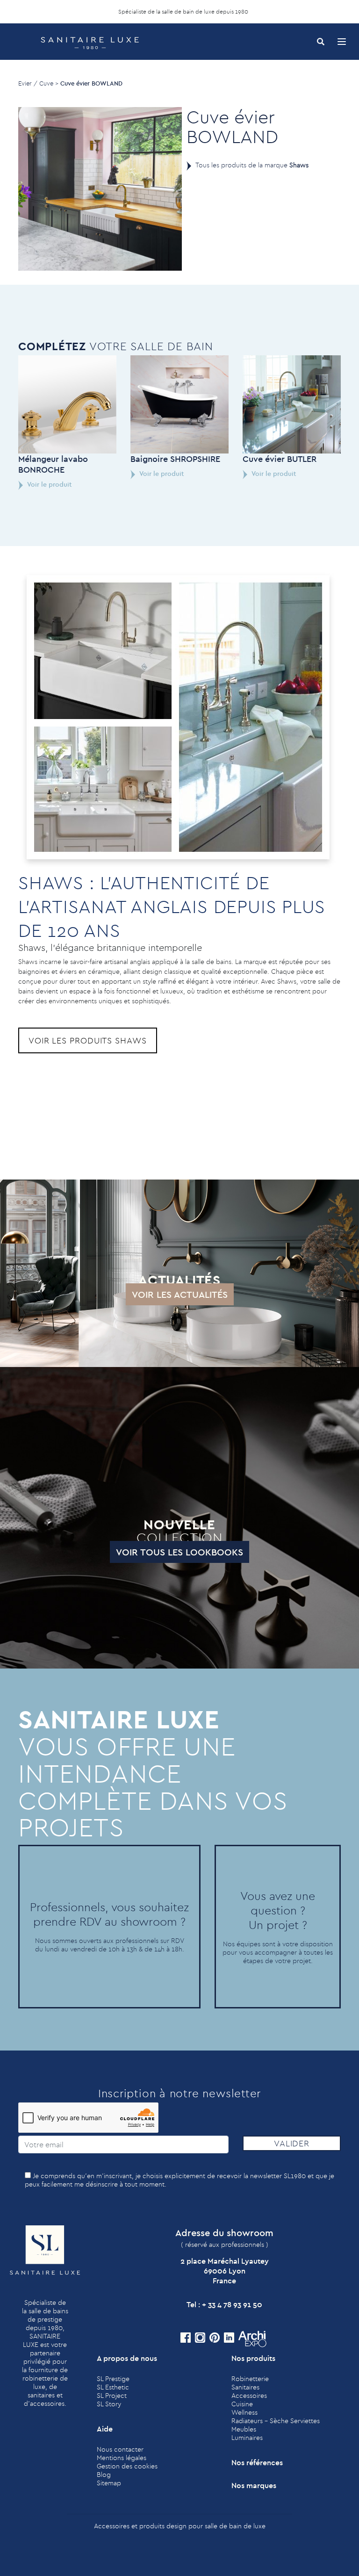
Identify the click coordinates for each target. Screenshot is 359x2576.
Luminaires (247, 2437)
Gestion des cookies (127, 2466)
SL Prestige (113, 2379)
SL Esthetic (113, 2387)
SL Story (109, 2404)
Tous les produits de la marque (252, 165)
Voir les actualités (180, 1294)
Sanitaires (245, 2387)
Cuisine (242, 2404)
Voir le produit (49, 484)
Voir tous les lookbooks (179, 1552)
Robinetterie (250, 2379)
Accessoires (249, 2395)
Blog (104, 2474)
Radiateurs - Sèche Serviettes (275, 2421)
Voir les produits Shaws (88, 1040)
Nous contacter (120, 2449)
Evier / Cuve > (38, 83)
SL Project (112, 2395)
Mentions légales (121, 2458)
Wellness (244, 2412)
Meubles (243, 2429)
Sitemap (109, 2483)
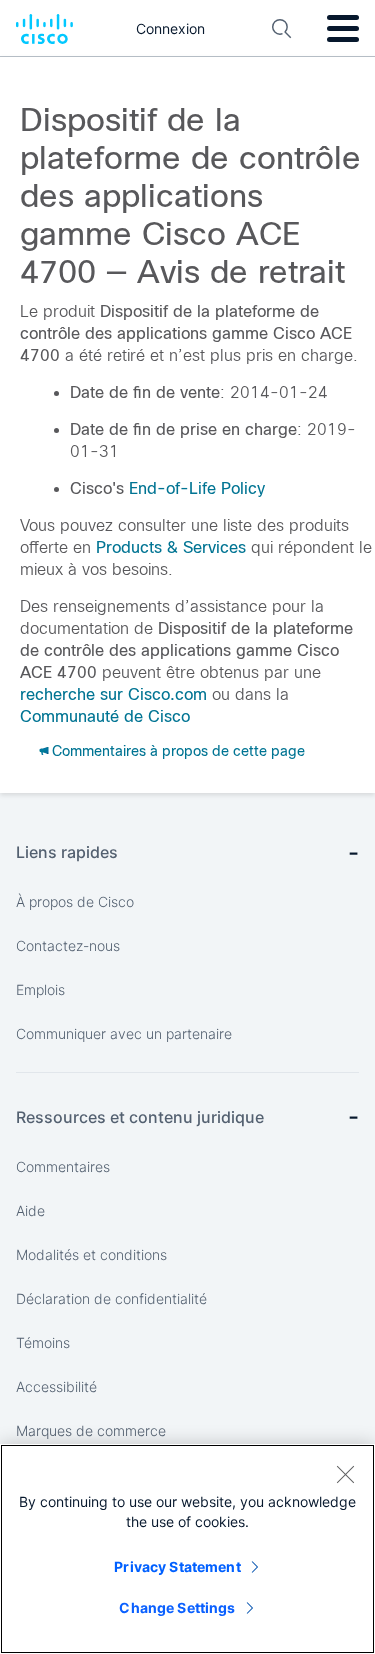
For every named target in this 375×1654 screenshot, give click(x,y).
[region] (187, 1549)
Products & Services (171, 547)
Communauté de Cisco (105, 716)
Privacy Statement (177, 1566)
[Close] (345, 1474)
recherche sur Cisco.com (113, 694)
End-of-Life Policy (197, 488)
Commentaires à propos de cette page (178, 751)
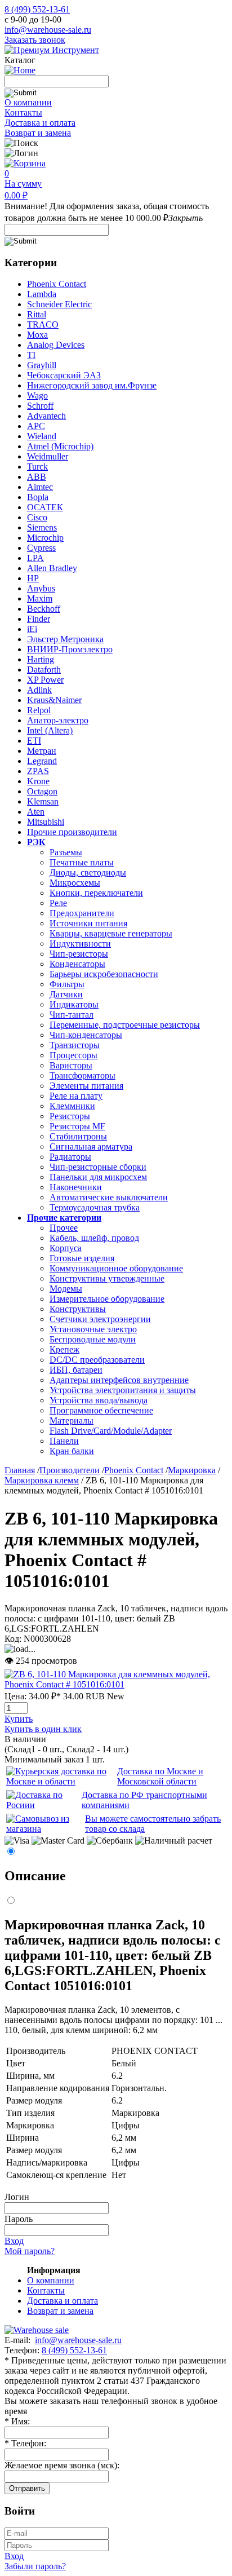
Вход (14, 2241)
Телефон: (25, 2443)
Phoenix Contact (133, 1470)
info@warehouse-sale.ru (48, 29)
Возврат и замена (38, 133)
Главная (20, 1470)
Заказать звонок (35, 40)
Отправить (27, 2488)
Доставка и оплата (40, 122)
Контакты (23, 112)
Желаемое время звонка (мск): (62, 2465)
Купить (19, 1719)
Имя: (17, 2421)
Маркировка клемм (42, 1480)
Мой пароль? (30, 2251)
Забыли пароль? (35, 2566)
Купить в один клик (43, 1729)
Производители (69, 1470)
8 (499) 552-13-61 (37, 9)
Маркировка (192, 1470)
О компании (28, 102)
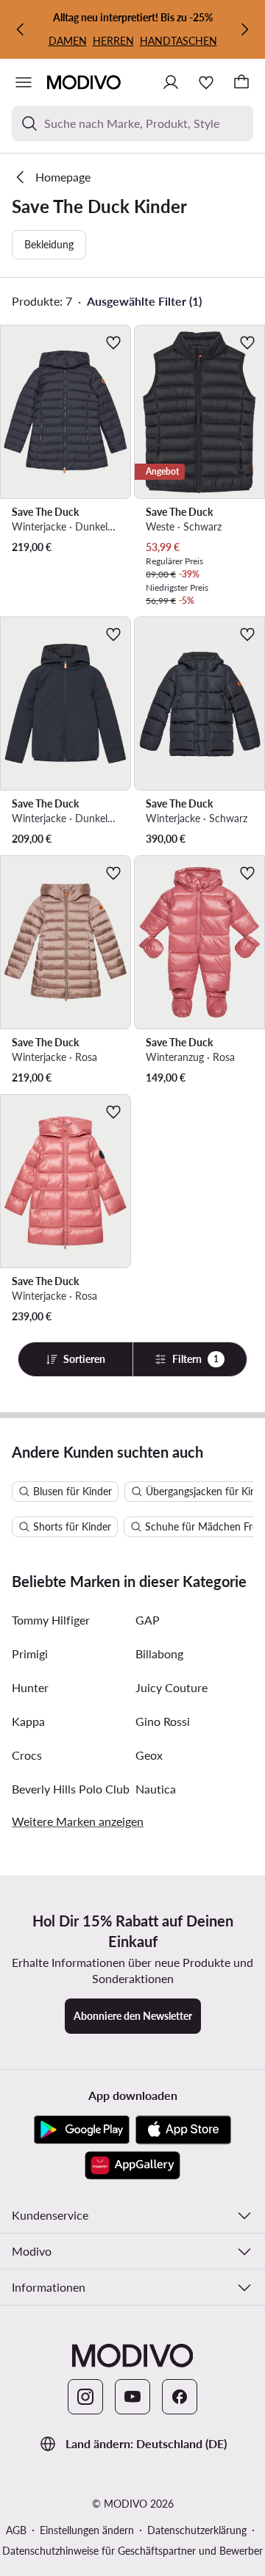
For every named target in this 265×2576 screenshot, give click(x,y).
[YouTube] (132, 2396)
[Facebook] (179, 2396)
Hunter (30, 1687)
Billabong (159, 1654)
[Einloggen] (170, 82)
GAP (147, 1620)
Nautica (155, 1789)
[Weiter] (244, 29)
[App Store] (183, 2130)
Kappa (28, 1721)
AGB (16, 2530)
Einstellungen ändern (87, 2530)
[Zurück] (20, 29)
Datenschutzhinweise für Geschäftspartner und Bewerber (132, 2550)
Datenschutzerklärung (197, 2530)
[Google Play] (82, 2130)
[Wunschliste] (206, 82)
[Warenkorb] (241, 82)
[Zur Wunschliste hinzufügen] (113, 342)
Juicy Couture (171, 1687)
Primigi (30, 1654)
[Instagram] (85, 2396)
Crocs (27, 1755)
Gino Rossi (162, 1721)
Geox (149, 1755)
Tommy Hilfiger (51, 1620)
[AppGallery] (132, 2165)
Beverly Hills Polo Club (71, 1789)
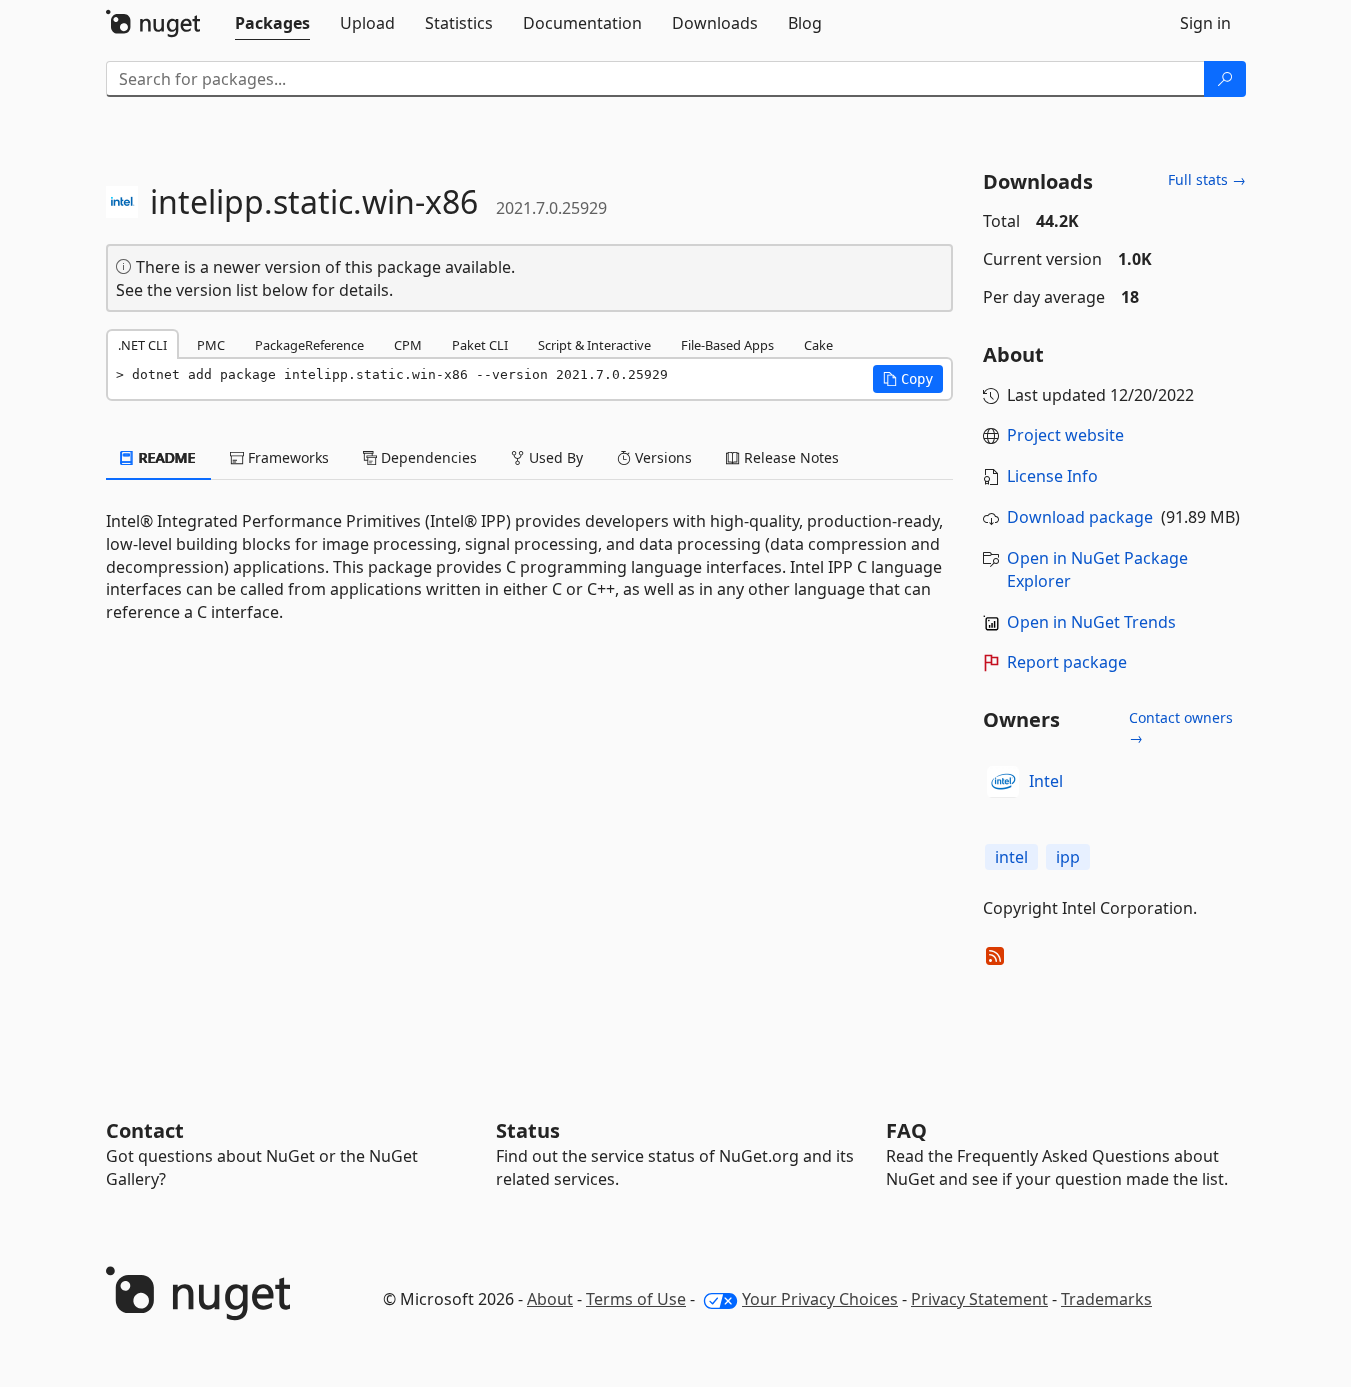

· · ·

Where a line in the material above holds "produits", copy that line.

Tous les produits de la marque (252, 165)
Voir les produits Shaws (88, 1040)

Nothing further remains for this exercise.